**Passage provided:**
+++

July 10, 2016
Luke 10: 25-37
It’s hard to know what we don’t see.
I’m showing my age here,
but I grew up in the era of the black and white TV…
and of the rabbit ears on top that you moved around to get a picture…
and of the network signing off at night…
because there was no such thing as 24 hour news…or 24 hour TV.
My grandmother was the first person I knew who had a color TV.
I remember the first time we visited when she had her new TV.
She turned it on (of course there still was no such thing as a remote control,
so she turned the knob on at the set.)
And there it was in living color – Family Feud with Richard Dawson!
It was simply astounding to me.
Orange and blue set
and Richard with a plaid suit and a yellow flower in his lapel!
It was like a whole new world.
Everything seemed different somehow.
I didn’t know what I’d been missing.
(And once I did, I never wanted to go back to plain old black and white TV.)
We waited impatiently for our clunky old set to die
so we could replace it with a color TV with one
which showed the NBC peacock with its feathers in red and orange and yellow and purple and blue and green.
It had never occurred to me that the peacock’s feathers were colorful!
It’s hard for us to know what we don’t see.
It’s hard for us to know what we’re missing.
The story of the Good Samaritan…
a lesson we can take from the horrific events of this week…
is that each of us can learn to see better…
we need to see each other better…
…and seeing will move us to action.
The Good Samaritan is one of those parables in the Bible
that many people know even if they have never read the Bible.
Three people come upon a man beaten and bloodied in a ditch.
Jesus says that all three see the man.
They may not admit it afterwards, but they see him.
A priest and the Levite see the man,
and they walk away.
And here’s the astonishing part of the parable…
the one who really sees the man…
who sees not just a body in a ditch or somebody else’s problem,
but who sees a man who is hurting,
and who sees him as one of his own… is a Samaritan.
You’ve probably heard the background.
Jews and Samaritans are enemies.
When traveling through Palestine,
Jews would walk completely around the areas where Samaritans lived,
rather than through it.
Their hatred of each other was deep and bitter.
Each accused the other of desecrating their holy places.
The Samaritans had profaned the Jewish temple in Jerusalem by throwing bones into it,
and Jews had done something similar to the Samaritan temple at Mt Gerazim.
In this story, Jesus tells a Jewish lawyer who thinks he’s rather progressive;
who thinks he has it all figured out;
that the only one who sees that a man is hurting
and then is moved to act is a Samaritan.
As our Bishop Elizabeth Eaton said at a prayer service on Friday,
people of color are hurting.

+++

**Short exercise 1:**
Summarize the sermon in two sentences.
**Short exercise 2:**
According to the sermon, what program was showing the first time the speaker watched a color TV?
The rows come from a separate source unrelated to the sermon.

**Record extracts:**
+++

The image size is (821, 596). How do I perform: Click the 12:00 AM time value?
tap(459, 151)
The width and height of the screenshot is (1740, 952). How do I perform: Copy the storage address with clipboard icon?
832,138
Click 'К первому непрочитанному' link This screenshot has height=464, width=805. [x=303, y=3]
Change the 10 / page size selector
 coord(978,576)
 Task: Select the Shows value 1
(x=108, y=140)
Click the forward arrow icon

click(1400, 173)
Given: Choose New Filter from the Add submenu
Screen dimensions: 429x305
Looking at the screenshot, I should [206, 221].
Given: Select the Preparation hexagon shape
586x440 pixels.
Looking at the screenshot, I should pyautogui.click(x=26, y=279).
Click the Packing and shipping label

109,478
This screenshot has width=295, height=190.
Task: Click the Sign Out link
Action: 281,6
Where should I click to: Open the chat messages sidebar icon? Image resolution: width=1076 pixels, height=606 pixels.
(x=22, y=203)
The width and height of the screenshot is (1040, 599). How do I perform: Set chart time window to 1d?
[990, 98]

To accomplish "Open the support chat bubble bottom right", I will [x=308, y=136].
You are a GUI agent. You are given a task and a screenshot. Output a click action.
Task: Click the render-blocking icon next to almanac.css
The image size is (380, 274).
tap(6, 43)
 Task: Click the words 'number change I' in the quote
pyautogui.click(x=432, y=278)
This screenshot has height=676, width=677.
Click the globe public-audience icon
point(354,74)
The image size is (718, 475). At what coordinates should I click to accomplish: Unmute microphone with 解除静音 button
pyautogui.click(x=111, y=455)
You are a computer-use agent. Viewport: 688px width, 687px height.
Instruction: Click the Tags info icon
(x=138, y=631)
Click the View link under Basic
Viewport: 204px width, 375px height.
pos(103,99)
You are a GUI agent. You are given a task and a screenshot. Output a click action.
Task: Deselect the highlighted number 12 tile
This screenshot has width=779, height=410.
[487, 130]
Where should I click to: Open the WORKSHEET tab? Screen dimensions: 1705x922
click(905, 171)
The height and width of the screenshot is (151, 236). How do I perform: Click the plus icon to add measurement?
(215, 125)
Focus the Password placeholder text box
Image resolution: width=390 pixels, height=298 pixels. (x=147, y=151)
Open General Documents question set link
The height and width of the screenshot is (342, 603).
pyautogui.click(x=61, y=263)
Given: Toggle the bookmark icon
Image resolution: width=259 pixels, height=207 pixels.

+++

**Complete output 1:**
The sermon recalls the speaker's astonishment at seeing a color TV for the first time at a grandmother's house and uses that memory to show how hard it is to know what we do not see. It then turns to the parable of the Good Samaritan: a priest and a Levite see a beaten man in a ditch and walk away, while a Samaritan, from a people at bitter enmity with the Jews, truly sees him as one of his own and is moved to act.

**Complete output 2:**
Family Feud with Richard Dawson.